Luis Capeto, también conocido como Luis XVI, perdió la cabeza y lo que la coronaba entre los gritos de los que se concentraron frente a la guillotina, que no eran la mejor versión de los hijos de Francia. La misma cuchilla segó la cabeza de los instigadores de aquella decapitación regia ante los mismos gritos de los mismos espectadores. Los líderes políticos del momento, Robespierre y Danton, tan distintos y a la postre tan iguales, formaron una suerte de coalición endeble que les devoró. Y el que quiera entender que entienda.

El rey Juan Carlos I no ha escapado de su responsabilidad como nosotros no escaparemos nunca de nuestra sombra. Lo evidente se manifiesta por sí mismo. Además, de eso ya se ha hablado, se habla y se hablará, certeramente animados por elDiario.es; también se están vertiendo frases y frases con intereses de dudosa reputación sobre lo que hay en la trastienda de lo que se nos quiere vender. Una vez más, las cosas rara vez son como parecen ser.

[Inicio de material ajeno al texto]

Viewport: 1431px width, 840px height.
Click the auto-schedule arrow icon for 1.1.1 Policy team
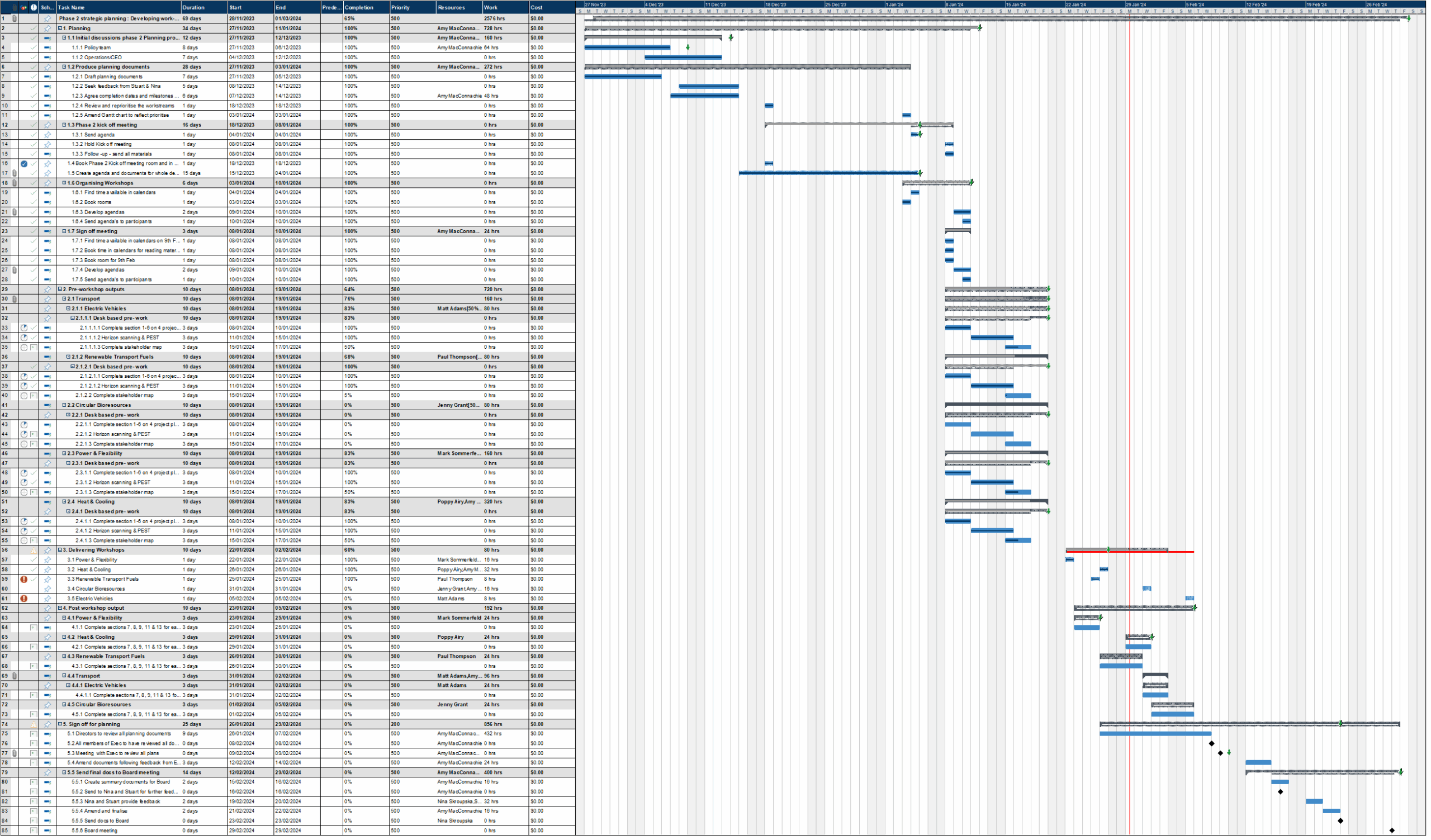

El rey emérito es responsable de sus acciones reprobables y de las acciones que también la Historia ponderará, como tantos y tantos y tantos presidentes de gobiernos de repúblicas no exentas de corrupción por ser tales. Pensar que sólo él es responsable de lo que ahora nos 'escandaliza' sería una ingenuidad inaceptable. En una sociedad democrática, lo que me obsesiona es: ¿podría haberse evitado? ¿Cómo evitarlo en el presente y, por lo tanto, en el futuro? ¿Qué hace de un gobernante que sea un buen gobernante?

Vamos a por las dos primeras preguntas. Además de la intransferible responsabilidad personal del monarca, las otras responsabilidades ahora se me escapan, ¿no habría que mirar hacia los presidentes de Gobierno que ha compartieron con él los designios de dirigir España mientras el reinaba? Cada uno sabe lo que hizo y las omisiones en las que incurrió; seguramente no todos se comportaron de la misma manera, pero van en el lote del fiasco sistémico; a los que hay que sumar a la propia Casa Real y los profesionales que en ella sirvieron; quizá el recuerdo de la actitud de Sabino Fernández Campo puede dar pistas de lo que se podría haber hecho: su cese inopinado le ha salvado de la quema. Al rey, como a todos los que mandan, hay que decirles también que NO: ¡se juegan tanto! Esto me lleva a sus amigos y amigotes; parece que ha habido más de lo segundos aprovechados que de lo primero.

Los medios de comunicación tampoco pueden irse de rositas; desde el más independiente de los independientes al más monárquico ya saben lo que no hicieron: ¿quién les va a dar ahora las gracias por su silencio?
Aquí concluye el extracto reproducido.